Ant-Man co-writer Adam McKay has another Marvel character he'd like to tackle: Silver Surfer. He shared his wish during an episode of MTV's Happy Sad Confused podcast with Josh Horowitz while promoting his new Dick Cheney film Vice.
"Silver Surfer is the one I want to do, man. I would do anything to do Silver Surfer because, visually, you could do what the Wachowskis did with Speed Racer with the Silver Surfer," McKay said. "At the same time, there’s a great emotional story in there, man, where Norrin Radd [Silver Surfer] has to make the choice to save his planet. That would be the one, but I think Fox owns the rights ... .”

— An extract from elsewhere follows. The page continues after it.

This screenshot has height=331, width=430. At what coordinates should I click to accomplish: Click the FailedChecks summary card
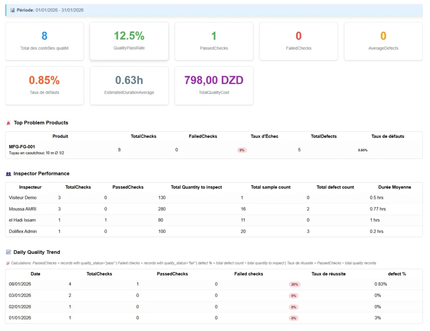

When Horowitz informed McKay that Marvel's Fox-licensed characters would soon be on the table for the Marvel Cinematic Universe following Disney's impending acquisition of 21st Century Fox, McKay noted, "Alright, I’ll call [Fox Film chief] Emma Watts; I’ll call [Marvel Studios head] Kevin Feige. I think you’ve just created the Silver Surfer movie. I think after Dick Cheney and economic collapse, maybe I need a little break.”
The Silver Surfer first appeared on the big screen in 2007's Fantastic Four: Rise of the Silver Surfer and was created by Jack Kirby in 1966.
McKay also discussed how he joined Ant-Man. Back in May 2014. McKay was in talks to replace Edgar Wright as director on the film, only to abruptly pass. Instead, McKay opted to co-write the final version of the script with Ant-Man star Paul Rudd. He said he passed on directing because of his friendship with Wright.
McKay praised working with Feige, relaying an anecdote about Feige’s response to McKay’s pitch for what eventually became Ant-Man’s duel between Ant-Man and Falcon/Sam Wilson (Anthony Mackie) at the Avengers’ facility in upstate New York.
"I was like, ‘Kevin, I wrote this crazy thing; you probably won’t want to do it.’ And he was like, ‘Well, let me read it.’ And he read it and was like, ‘That’s awesome. We’re doing it.’ He just had that sense about him," McKay said. "Yeah, what a fun world over there; I would definitely go back there and work. That was a career highlight. And then I got a big, giant Ant-Man poster signed by Stan Lee out of it. So, basically...the end.”